`varinfo()` on a large SimpleGraph or DataFrame is prohibitively slow

The only time I use varinfo is when I have a large object in memory and I want to know how much space it is taking. Unfortunately, in many scenarios varinfo runtime goes through the roof for large objects, so it’s impossible to know how large your objects are.

Here is some benchmarking. First for a SimpleGraph and then for a DataFrame.

SimpleGraph

n = 10 .^ (1:6)

g1 = SimpleGraph(n[1])
g2 = SimpleGraph(n[2])
g3 = SimpleGraph(n[3])
g4 = SimpleGraph(n[4])
g5 = SimpleGraph(n[5])
g6 = SimpleGraph(n[6])

t_g = zeros(6)
for i in 1:6
    regex = Regex("g$i")
    t_g[i] = time(minimum(@benchmark(varinfo($regex)))) / 1e9
end

plot(
    log10.(n),
    log10.(t_g),
    legend=false,
    title="varinfo() runtime on SimpleGraph",
    xlab="log10(n)",
    ylab="log10(t_g)",
    seriestype=:line,
    markershape=:circle,
    aspectratio=1,
    ticks=-4:7,
    dpi=300
)

julia> DataFrame(n=n, t=t_g)
6×2 DataFrame
│ Row │ n       │ t           │
│     │ Int64   │ Float64     │
├─────┼─────────┼─────────────┤
│ 1   │ 10      │ 2.4053e-5   │
│ 2   │ 100     │ 5.9977e-5   │
│ 3   │ 1000    │ 0.000298084 │
│ 4   │ 10000   │ 0.00399715  │
│ 5   │ 100000  │ 0.0445316   │
│ 6   │ 1000000 │ 3.06422     │

DataFrame

df1 = DataFrame(x = [randstring(8) for _ in 1:n[1]])
df2 = DataFrame(x = [randstring(8) for _ in 1:n[2]])
df3 = DataFrame(x = [randstring(8) for _ in 1:n[3]])
df4 = DataFrame(x = [randstring(8) for _ in 1:n[4]])
df5 = DataFrame(x = [randstring(8) for _ in 1:n[5]])
df6 = DataFrame(x = [randstring(8) for _ in 1:n[6]])

t_df = zeros(6)
for i in 1:6
    regex = Regex("df$i")
    t_df[i] = time(minimum(@benchmark(varinfo($regex)))) / 1e9
end

plot(
    log10.(n),
    log10.(t_df),
    legend=false,
    title="varinfo() runtime on DataFrame",
    xlab="log10(n)",
    ylab="log10(t_df)",
    seriestype=:line,
    markershape=:circle,
    aspectratio=1,
    ticks=-4:7,
    dpi=300
)

julia> DataFrame(n=n, t=t_df)
6×2 DataFrame
│ Row │ n       │ t           │
│     │ Int64   │ Float64     │
├─────┼─────────┼─────────────┤
│ 1   │ 10      │ 1.9739e-5   │
│ 2   │ 100     │ 4.3522e-5   │
│ 3   │ 1000    │ 0.000242769 │
│ 4   │ 10000   │ 0.00209143  │
│ 5   │ 100000  │ 0.0252908   │
│ 6   │ 1000000 │ 0.987592    │

Discussion

You can see from the graphs and the tables that the runtime grows faster than linearly when the objects get large. Running the benchmark for the n = 1e7 case isn’t possible because it just takes too long.

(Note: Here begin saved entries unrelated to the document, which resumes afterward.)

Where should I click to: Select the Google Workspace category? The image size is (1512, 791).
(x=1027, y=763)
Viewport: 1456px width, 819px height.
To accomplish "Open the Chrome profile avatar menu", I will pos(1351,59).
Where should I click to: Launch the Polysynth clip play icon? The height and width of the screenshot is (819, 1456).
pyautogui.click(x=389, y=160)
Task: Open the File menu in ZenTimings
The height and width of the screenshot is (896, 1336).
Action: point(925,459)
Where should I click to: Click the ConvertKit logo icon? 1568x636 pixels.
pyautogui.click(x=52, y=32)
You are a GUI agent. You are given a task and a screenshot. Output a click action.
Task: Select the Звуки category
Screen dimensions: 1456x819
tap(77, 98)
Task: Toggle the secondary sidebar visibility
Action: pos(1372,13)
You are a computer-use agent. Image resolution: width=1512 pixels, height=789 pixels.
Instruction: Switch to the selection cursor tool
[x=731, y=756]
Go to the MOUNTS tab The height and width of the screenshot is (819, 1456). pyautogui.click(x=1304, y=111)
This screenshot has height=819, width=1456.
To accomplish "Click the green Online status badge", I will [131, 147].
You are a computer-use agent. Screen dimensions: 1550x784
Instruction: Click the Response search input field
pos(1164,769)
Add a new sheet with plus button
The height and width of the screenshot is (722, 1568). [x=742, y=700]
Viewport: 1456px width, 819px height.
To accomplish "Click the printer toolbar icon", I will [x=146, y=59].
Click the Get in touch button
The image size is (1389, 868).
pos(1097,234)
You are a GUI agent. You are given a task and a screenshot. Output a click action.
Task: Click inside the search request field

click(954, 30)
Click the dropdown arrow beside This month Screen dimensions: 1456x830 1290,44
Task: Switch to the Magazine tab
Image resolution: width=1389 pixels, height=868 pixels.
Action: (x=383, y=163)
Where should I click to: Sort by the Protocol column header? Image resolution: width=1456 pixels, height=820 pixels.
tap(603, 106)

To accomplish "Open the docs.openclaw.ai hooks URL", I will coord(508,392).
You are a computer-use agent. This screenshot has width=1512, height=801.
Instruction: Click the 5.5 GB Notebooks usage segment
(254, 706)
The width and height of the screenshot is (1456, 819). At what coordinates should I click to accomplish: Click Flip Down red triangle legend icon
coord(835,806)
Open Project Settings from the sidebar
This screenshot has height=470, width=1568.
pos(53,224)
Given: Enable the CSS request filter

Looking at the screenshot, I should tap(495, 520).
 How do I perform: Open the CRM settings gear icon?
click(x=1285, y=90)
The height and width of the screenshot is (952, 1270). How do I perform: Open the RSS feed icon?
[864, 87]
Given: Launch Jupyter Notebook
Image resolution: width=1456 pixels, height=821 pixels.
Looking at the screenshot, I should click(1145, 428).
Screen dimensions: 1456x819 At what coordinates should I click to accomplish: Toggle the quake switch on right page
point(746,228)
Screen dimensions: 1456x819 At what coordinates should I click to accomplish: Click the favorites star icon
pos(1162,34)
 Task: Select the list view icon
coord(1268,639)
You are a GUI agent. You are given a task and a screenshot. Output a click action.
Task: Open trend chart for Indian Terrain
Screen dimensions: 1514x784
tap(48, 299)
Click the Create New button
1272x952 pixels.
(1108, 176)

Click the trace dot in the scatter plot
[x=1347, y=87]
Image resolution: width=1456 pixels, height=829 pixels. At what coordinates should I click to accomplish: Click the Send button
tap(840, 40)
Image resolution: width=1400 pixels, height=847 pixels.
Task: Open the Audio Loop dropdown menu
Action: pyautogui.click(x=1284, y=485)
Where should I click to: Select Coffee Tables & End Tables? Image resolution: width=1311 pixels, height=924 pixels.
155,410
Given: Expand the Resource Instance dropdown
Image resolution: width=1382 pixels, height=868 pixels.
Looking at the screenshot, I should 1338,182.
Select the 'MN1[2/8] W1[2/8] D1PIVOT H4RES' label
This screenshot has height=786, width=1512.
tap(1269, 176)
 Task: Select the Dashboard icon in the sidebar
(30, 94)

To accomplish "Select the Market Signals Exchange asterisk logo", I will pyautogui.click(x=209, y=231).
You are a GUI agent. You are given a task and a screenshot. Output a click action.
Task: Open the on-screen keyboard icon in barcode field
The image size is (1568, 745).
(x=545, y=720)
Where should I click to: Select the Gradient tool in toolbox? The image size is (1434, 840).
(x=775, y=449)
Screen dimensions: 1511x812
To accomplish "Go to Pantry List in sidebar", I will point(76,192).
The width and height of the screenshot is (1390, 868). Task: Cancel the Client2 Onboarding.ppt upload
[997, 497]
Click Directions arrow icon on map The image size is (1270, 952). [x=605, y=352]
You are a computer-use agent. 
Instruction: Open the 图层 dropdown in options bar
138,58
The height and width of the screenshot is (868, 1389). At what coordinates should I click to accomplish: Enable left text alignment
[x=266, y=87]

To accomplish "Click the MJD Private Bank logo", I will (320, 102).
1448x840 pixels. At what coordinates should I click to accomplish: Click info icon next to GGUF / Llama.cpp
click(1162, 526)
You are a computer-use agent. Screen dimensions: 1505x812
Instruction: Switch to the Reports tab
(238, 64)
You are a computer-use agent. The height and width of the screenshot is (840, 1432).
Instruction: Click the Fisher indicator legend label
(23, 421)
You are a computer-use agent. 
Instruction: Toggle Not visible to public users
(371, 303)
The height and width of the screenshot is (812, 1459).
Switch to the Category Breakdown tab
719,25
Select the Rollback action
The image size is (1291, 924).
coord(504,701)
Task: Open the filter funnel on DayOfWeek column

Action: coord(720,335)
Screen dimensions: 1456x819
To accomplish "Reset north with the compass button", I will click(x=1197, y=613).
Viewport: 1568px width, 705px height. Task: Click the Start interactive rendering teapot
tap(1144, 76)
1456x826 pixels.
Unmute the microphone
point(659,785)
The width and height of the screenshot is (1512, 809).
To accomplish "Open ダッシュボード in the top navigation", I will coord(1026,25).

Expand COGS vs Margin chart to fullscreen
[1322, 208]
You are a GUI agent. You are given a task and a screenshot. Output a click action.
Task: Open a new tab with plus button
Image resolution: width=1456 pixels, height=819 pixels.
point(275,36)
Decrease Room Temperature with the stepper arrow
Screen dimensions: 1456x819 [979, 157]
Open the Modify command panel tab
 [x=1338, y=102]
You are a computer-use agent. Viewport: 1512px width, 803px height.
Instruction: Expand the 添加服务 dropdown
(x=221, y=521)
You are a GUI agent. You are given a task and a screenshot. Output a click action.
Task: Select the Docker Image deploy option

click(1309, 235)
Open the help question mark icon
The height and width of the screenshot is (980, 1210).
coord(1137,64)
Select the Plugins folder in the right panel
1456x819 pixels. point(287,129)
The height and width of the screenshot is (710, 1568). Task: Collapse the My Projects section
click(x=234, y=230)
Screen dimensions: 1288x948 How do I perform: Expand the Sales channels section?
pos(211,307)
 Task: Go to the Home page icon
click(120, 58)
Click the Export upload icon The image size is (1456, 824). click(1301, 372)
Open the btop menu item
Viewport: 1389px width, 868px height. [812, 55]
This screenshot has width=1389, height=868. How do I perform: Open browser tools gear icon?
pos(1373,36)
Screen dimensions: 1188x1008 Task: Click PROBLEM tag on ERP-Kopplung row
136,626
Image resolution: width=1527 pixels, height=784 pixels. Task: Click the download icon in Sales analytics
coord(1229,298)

Is there a better way to get size estimates for large objects in memory? Maybe varinfo could be modified to use some approximations for large objects so that it runs in a reasonable amount of time?

Addendum

I noticed that if the DataFrame contains only numbers, e.g. DataFrame(x = rand(1_000_000)), then varinfo runs in a fraction of a second, even for very large data frames.